1) Despite authors claim that they isolate CML blasts from patient characterized either by mutation leading to TKI resistance either from patients still susceptible to TKI treatment (i.e. with no relevant mutations), it appears that they analyzed NK cell cytolytic acitvity only against TKI resistant CML blasts. However, it would be of interest to evaluate NK cell activity also against CML blasts still susceptible to TKI treatment because such comparison could be important to underline the potential crucial role of NK cells in TKI resistant patients.

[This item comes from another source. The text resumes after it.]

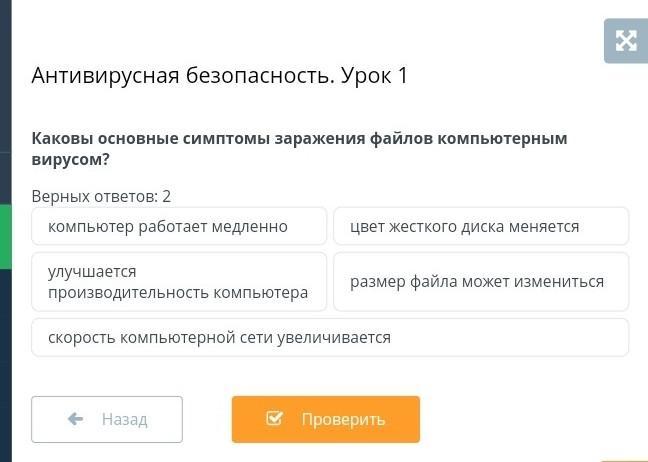Click the bold question about virus symptoms

tap(300, 148)
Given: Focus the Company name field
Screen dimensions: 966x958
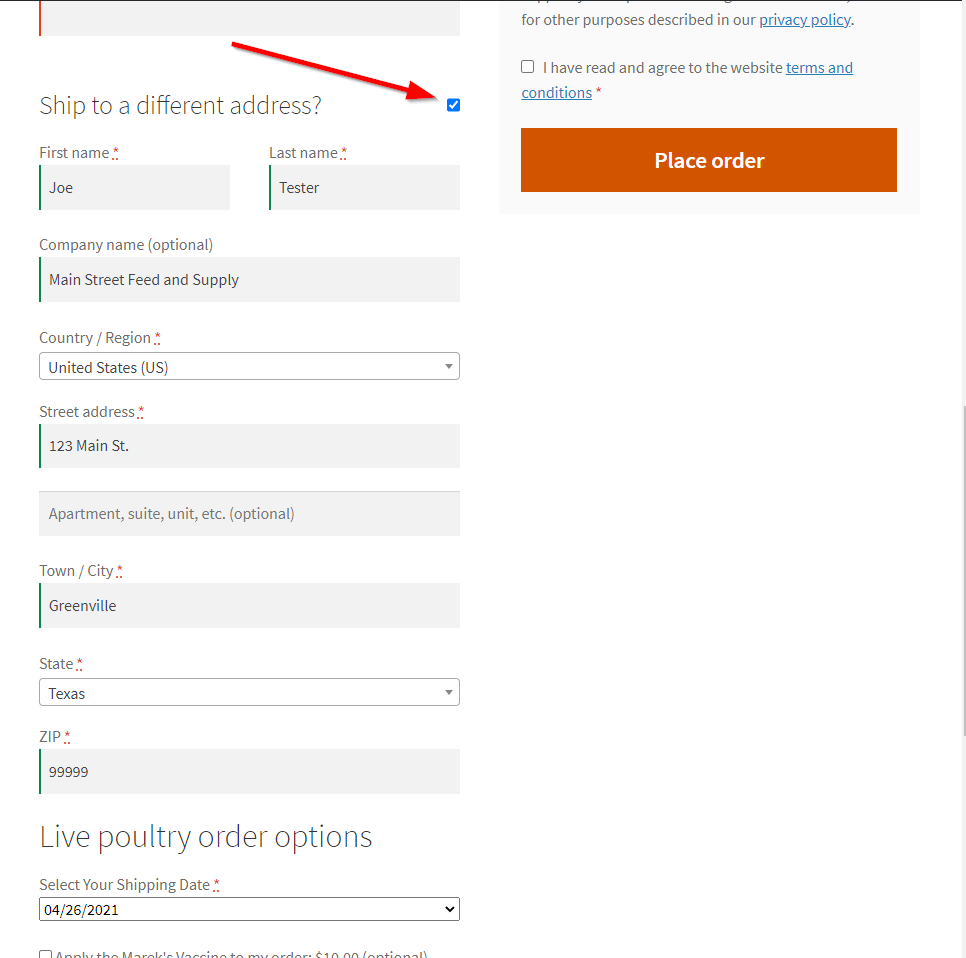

Re) In addition to point mutations in BCR-ABL1 kinase domain, no BCR-ABL1 mutation is observed in a significant proportion of TKI-resistant CML-BC patients, which involves the activation of alternative oncogenic pathways or leukemic stem cells as BCR-ABL1-independent mechanisms. In our study, NK cells consistently triggered cytolysis of TKI-resistant CML blasts with no BCR-ABL1 mutation (indicated as “Not detected” in Figure 3b) as well as diverse BCR-ABL1 mutations. Thus, we anticipate that TKI-sensitive CML blasts with no relevant BCR-ABL1 mutation would be equally susceptible to NK cells as were their surrogate KCL-22 cells (Figure 1b). Unfortunately, patients with TKI-sensitive CML blasts are routinely subjected to clinical TKI treatment and not accessible under our IRB approval that limits the study to the advanced, TKI-resistant CML with dismal outcome. Accordingly, the requirement for further study on the comparison of susceptibility to NK cells between TKI-sensitive and –resistant CML blasts, together with more explanation on the relation between TKI-resistance and BCR-ABL1 mutation, have been discussed in the revised manuscript. [Line 51; Lines 139~141]

 

Minor point:

Figure S2. There must be a misunderstanding: data according to the text and Figure title should refer to K562 cell line and not to KCL22 and KCL22-IM

Re) We thank the reviewer for commenting this mistake, which has been corrected in the revised legend for Figure S2 (change of “KCL-22 or KCL-22M” to “K562”).

Round 2

Reviewer 2 Report

The authors aswered appropriately to reviewer's concerns, thus it appears that the paper is now suitable fo publication on Cancers.